WHAT NEEDS TO BE DONE |
Return every line of the listing that includes the string "Given".

DATASET RECORDS |
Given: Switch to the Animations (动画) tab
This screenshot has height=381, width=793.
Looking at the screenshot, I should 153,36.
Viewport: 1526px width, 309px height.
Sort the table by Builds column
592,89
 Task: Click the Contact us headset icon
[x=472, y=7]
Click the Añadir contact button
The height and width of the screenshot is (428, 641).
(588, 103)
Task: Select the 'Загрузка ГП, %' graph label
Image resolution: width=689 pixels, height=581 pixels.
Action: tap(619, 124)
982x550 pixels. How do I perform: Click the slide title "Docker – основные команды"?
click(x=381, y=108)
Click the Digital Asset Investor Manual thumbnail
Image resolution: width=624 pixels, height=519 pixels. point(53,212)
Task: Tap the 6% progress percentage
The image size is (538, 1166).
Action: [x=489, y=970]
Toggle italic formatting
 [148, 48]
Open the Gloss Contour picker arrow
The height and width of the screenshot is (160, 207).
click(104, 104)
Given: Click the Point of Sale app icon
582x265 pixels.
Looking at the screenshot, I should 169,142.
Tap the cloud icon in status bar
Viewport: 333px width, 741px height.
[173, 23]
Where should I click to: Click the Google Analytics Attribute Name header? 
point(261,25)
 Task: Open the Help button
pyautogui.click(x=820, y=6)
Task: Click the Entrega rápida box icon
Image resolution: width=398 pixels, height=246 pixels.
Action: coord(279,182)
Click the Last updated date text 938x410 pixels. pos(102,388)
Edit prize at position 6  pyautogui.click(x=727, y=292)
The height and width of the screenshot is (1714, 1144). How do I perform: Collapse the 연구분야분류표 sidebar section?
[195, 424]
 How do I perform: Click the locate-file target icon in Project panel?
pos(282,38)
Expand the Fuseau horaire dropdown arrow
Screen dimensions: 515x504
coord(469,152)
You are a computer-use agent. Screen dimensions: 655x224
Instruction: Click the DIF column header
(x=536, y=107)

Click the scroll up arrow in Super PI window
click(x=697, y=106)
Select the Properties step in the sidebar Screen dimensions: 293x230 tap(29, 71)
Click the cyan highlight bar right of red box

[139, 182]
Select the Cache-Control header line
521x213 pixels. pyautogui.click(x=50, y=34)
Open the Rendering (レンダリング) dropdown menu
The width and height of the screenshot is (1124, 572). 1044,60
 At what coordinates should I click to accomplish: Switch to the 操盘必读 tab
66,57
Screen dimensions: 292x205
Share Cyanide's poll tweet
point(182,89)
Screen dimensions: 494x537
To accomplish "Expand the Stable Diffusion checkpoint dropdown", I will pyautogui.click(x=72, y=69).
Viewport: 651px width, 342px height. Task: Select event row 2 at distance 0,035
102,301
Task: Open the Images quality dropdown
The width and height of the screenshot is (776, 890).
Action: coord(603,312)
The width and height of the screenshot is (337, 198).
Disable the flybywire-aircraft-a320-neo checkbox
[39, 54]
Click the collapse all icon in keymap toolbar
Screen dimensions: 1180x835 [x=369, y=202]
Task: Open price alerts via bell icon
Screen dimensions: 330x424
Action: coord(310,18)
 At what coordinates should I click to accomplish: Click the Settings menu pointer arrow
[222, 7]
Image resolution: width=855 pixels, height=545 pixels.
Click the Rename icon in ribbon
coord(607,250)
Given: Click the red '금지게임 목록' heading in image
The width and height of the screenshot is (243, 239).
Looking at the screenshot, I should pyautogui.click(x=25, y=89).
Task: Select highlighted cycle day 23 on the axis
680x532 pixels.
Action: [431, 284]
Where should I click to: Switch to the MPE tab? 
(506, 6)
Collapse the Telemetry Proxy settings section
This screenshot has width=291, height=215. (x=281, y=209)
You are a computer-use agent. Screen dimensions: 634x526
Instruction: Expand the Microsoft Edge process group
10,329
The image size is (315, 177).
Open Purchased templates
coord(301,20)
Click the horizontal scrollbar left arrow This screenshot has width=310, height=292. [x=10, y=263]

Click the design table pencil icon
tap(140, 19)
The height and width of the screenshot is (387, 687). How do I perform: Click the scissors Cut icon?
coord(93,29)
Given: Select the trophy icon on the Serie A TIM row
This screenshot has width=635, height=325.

RESPONSE FOR THIS EXERCISE |
Given: Switch to the Animations (动画) tab
Given: Click the Point of Sale app icon
Given: Click the red '금지게임 목록' heading in image
Given: Select the trophy icon on the Serie A TIM row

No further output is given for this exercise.